Target pointing data
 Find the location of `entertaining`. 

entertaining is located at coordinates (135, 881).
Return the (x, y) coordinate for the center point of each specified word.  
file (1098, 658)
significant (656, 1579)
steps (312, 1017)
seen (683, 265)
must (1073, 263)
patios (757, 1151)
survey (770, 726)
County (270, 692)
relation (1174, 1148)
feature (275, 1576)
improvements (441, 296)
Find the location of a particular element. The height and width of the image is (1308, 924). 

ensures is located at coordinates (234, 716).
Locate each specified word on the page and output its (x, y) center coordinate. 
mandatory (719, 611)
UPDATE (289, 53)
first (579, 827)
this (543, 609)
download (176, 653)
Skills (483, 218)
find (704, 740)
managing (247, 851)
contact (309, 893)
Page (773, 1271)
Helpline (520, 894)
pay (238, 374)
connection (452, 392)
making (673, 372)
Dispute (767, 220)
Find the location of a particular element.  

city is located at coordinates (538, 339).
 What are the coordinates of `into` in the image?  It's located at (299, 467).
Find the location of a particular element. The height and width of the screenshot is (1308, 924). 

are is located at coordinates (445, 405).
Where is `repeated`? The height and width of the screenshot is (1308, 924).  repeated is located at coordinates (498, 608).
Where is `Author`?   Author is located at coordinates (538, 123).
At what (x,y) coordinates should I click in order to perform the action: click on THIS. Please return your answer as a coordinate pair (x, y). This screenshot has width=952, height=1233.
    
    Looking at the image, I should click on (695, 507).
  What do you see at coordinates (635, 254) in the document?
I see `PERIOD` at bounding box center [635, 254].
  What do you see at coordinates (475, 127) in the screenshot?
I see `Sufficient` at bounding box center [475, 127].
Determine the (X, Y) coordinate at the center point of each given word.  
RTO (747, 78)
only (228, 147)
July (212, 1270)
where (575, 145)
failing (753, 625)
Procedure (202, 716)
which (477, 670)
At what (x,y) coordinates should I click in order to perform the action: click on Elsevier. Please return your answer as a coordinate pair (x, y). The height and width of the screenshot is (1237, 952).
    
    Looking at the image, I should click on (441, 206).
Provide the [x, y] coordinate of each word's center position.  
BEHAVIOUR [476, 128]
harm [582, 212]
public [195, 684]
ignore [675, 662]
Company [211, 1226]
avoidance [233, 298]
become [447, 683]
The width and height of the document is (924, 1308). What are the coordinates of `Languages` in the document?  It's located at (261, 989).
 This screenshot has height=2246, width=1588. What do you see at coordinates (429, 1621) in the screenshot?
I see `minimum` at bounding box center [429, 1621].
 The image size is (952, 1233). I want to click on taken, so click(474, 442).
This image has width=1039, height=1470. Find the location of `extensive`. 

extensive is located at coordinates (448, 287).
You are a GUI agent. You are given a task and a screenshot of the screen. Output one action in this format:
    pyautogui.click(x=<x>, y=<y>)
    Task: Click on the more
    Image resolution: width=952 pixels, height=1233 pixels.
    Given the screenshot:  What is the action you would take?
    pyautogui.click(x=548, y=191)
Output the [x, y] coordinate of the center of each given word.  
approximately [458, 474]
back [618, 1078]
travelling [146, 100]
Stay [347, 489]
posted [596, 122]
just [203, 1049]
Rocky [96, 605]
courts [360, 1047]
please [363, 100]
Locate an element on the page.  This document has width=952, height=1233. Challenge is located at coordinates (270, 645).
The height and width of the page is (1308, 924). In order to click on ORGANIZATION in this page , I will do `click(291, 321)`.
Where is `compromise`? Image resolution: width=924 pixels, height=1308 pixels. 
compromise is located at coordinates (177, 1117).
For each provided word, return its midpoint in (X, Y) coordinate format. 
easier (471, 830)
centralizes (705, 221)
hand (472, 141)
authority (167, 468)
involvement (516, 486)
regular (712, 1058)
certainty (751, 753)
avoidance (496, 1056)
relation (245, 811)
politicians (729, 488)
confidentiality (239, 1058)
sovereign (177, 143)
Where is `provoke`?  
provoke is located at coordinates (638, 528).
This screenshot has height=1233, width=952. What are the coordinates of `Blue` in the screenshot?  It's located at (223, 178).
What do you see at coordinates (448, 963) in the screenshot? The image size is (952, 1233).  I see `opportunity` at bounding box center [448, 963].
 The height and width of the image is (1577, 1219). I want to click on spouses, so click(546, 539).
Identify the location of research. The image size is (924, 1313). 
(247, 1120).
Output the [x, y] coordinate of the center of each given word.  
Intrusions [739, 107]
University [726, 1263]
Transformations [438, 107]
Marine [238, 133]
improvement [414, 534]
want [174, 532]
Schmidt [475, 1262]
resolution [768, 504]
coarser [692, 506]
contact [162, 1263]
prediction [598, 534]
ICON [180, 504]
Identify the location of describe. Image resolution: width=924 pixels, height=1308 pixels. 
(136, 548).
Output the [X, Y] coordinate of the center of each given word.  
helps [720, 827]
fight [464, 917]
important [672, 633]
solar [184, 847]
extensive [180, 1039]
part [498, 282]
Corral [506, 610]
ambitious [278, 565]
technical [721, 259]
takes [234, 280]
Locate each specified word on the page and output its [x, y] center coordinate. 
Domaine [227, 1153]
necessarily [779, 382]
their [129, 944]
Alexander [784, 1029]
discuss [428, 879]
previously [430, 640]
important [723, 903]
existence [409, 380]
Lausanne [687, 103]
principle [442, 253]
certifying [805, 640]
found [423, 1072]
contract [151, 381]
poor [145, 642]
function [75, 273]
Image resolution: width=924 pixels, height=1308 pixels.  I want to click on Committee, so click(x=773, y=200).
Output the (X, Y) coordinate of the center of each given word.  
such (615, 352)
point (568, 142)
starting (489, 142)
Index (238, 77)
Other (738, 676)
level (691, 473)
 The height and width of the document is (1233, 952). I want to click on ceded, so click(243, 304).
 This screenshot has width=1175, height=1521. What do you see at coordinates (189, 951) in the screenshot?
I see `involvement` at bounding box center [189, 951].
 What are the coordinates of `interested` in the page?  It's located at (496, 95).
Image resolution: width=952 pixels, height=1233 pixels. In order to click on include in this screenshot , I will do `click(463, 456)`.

• _TASK TO CARRY OUT_: Give every line of the items above as a JSON list of strings, one string per line, omitting blank lines.

• _TASK RESPONSE_:
[
  " Find the location of `entertaining`. ",
  "entertaining is located at coordinates (135, 881).",
  "Return the (x, y) coordinate for the center point of each specified word.  ",
  "file (1098, 658)",
  "significant (656, 1579)",
  "steps (312, 1017)",
  "seen (683, 265)",
  "must (1073, 263)",
  "patios (757, 1151)",
  "survey (770, 726)",
  "County (270, 692)",
  "relation (1174, 1148)",
  "feature (275, 1576)",
  "improvements (441, 296)",
  "Find the location of a particular element. The height and width of the image is (1308, 924). ",
  "ensures is located at coordinates (234, 716).",
  "Locate each specified word on the page and output its (x, y) center coordinate. ",
  "mandatory (719, 611)",
  "UPDATE (289, 53)",
  "first (579, 827)",
  "this (543, 609)",
  "download (176, 653)",
  "Skills (483, 218)",
  "find (704, 740)",
  "managing (247, 851)",
  "contact (309, 893)",
  "Page (773, 1271)",
  "Helpline (520, 894)",
  "pay (238, 374)",
  "connection (452, 392)",
  "making (673, 372)",
  "Dispute (767, 220)",
  "Find the location of a particular element.  ",
  "city is located at coordinates (538, 339).",
  " What are the coordinates of `into` in the image?  It's located at (299, 467).",
  "Find the location of a particular element. The height and width of the screenshot is (1308, 924). ",
  "are is located at coordinates (445, 405).",
  "Where is `repeated`? The height and width of the screenshot is (1308, 924).  repeated is located at coordinates (498, 608).",
  "Where is `Author`?   Author is located at coordinates (538, 123).",
  "At what (x,y) coordinates should I click in order to perform the action: click on THIS. Please return your answer as a coordinate pair (x, y). This screenshot has width=952, height=1233.",
  "    Looking at the image, I should click on (695, 507).",
  "  What do you see at coordinates (635, 254) in the document?",
  "I see `PERIOD` at bounding box center [635, 254].",
  "  What do you see at coordinates (475, 127) in the screenshot?",
  "I see `Sufficient` at bounding box center [475, 127].",
  "Determine the (X, Y) coordinate at the center point of each given word.  ",
  "RTO (747, 78)",
  "only (228, 147)",
  "July (212, 1270)",
  "where (575, 145)",
  "failing (753, 625)",
  "Procedure (202, 716)",
  "which (477, 670)",
  "At what (x,y) coordinates should I click in order to perform the action: click on Elsevier. Please return your answer as a coordinate pair (x, y). The height and width of the screenshot is (1237, 952).",
  "    Looking at the image, I should click on (441, 206).",
  "Provide the [x, y] coordinate of each word's center position.  ",
  "BEHAVIOUR [476, 128]",
  "harm [582, 212]",
  "public [195, 684]",
  "ignore [675, 662]",
  "Company [211, 1226]",
  "avoidance [233, 298]",
  "become [447, 683]",
  "The width and height of the document is (924, 1308). What are the coordinates of `Languages` in the document?  It's located at (261, 989).",
  " This screenshot has height=2246, width=1588. What do you see at coordinates (429, 1621) in the screenshot?",
  "I see `minimum` at bounding box center [429, 1621].",
  " The image size is (952, 1233). I want to click on taken, so click(474, 442).",
  "This image has width=1039, height=1470. Find the location of `extensive`. ",
  "extensive is located at coordinates (448, 287).",
  "You are a GUI agent. You are given a task and a screenshot of the screen. Output one action in this format:",
  "    pyautogui.click(x=<x>, y=<y>)",
  "    Task: Click on the more",
  "    Image resolution: width=952 pixels, height=1233 pixels.",
  "    Given the screenshot:  What is the action you would take?",
  "    pyautogui.click(x=548, y=191)",
  "Output the [x, y] coordinate of the center of each given word.  ",
  "approximately [458, 474]",
  "back [618, 1078]",
  "travelling [146, 100]",
  "Stay [347, 489]",
  "posted [596, 122]",
  "just [203, 1049]",
  "Rocky [96, 605]",
  "courts [360, 1047]",
  "please [363, 100]",
  "Locate an element on the page.  This document has width=952, height=1233. Challenge is located at coordinates (270, 645).",
  "The height and width of the page is (1308, 924). In order to click on ORGANIZATION in this page , I will do `click(291, 321)`.",
  "Where is `compromise`? Image resolution: width=924 pixels, height=1308 pixels. ",
  "compromise is located at coordinates (177, 1117).",
  "For each provided word, return its midpoint in (X, Y) coordinate format. ",
  "easier (471, 830)",
  "centralizes (705, 221)",
  "hand (472, 141)",
  "authority (167, 468)",
  "involvement (516, 486)",
  "regular (712, 1058)",
  "certainty (751, 753)",
  "avoidance (496, 1056)",
  "relation (245, 811)",
  "politicians (729, 488)",
  "confidentiality (239, 1058)",
  "sovereign (177, 143)",
  "Where is `provoke`?  ",
  "provoke is located at coordinates (638, 528).",
  "This screenshot has height=1233, width=952. What are the coordinates of `Blue` in the screenshot?  It's located at (223, 178).",
  "What do you see at coordinates (448, 963) in the screenshot? The image size is (952, 1233).  I see `opportunity` at bounding box center [448, 963].",
  " The height and width of the image is (1577, 1219). I want to click on spouses, so click(546, 539).",
  "Identify the location of research. The image size is (924, 1313). ",
  "(247, 1120).",
  "Output the [x, y] coordinate of the center of each given word.  ",
  "Intrusions [739, 107]",
  "University [726, 1263]",
  "Transformations [438, 107]",
  "Marine [238, 133]",
  "improvement [414, 534]",
  "want [174, 532]",
  "Schmidt [475, 1262]",
  "resolution [768, 504]",
  "coarser [692, 506]",
  "contact [162, 1263]",
  "prediction [598, 534]",
  "ICON [180, 504]",
  "Identify the location of describe. Image resolution: width=924 pixels, height=1308 pixels. ",
  "(136, 548).",
  "Output the [X, Y] coordinate of the center of each given word.  ",
  "helps [720, 827]",
  "fight [464, 917]",
  "important [672, 633]",
  "solar [184, 847]",
  "extensive [180, 1039]",
  "part [498, 282]",
  "Corral [506, 610]",
  "ambitious [278, 565]",
  "technical [721, 259]",
  "takes [234, 280]",
  "Locate each specified word on the page and output its [x, y] center coordinate. ",
  "Domaine [227, 1153]",
  "necessarily [779, 382]",
  "their [129, 944]",
  "Alexander [784, 1029]",
  "discuss [428, 879]",
  "previously [430, 640]",
  "important [723, 903]",
  "existence [409, 380]",
  "Lausanne [687, 103]",
  "principle [442, 253]",
  "certifying [805, 640]",
  "found [423, 1072]",
  "contract [151, 381]",
  "poor [145, 642]",
  "function [75, 273]",
  "Image resolution: width=924 pixels, height=1308 pixels.  I want to click on Committee, so click(x=773, y=200).",
  "Output the (X, Y) coordinate of the center of each given word.  ",
  "such (615, 352)",
  "point (568, 142)",
  "starting (489, 142)",
  "Index (238, 77)",
  "Other (738, 676)",
  "level (691, 473)",
  " The height and width of the document is (1233, 952). I want to click on ceded, so click(243, 304).",
  " This screenshot has width=1175, height=1521. What do you see at coordinates (189, 951) in the screenshot?",
  "I see `involvement` at bounding box center [189, 951].",
  " What are the coordinates of `interested` in the page?  It's located at (496, 95).",
  "Image resolution: width=952 pixels, height=1233 pixels. In order to click on include in this screenshot , I will do `click(463, 456)`."
]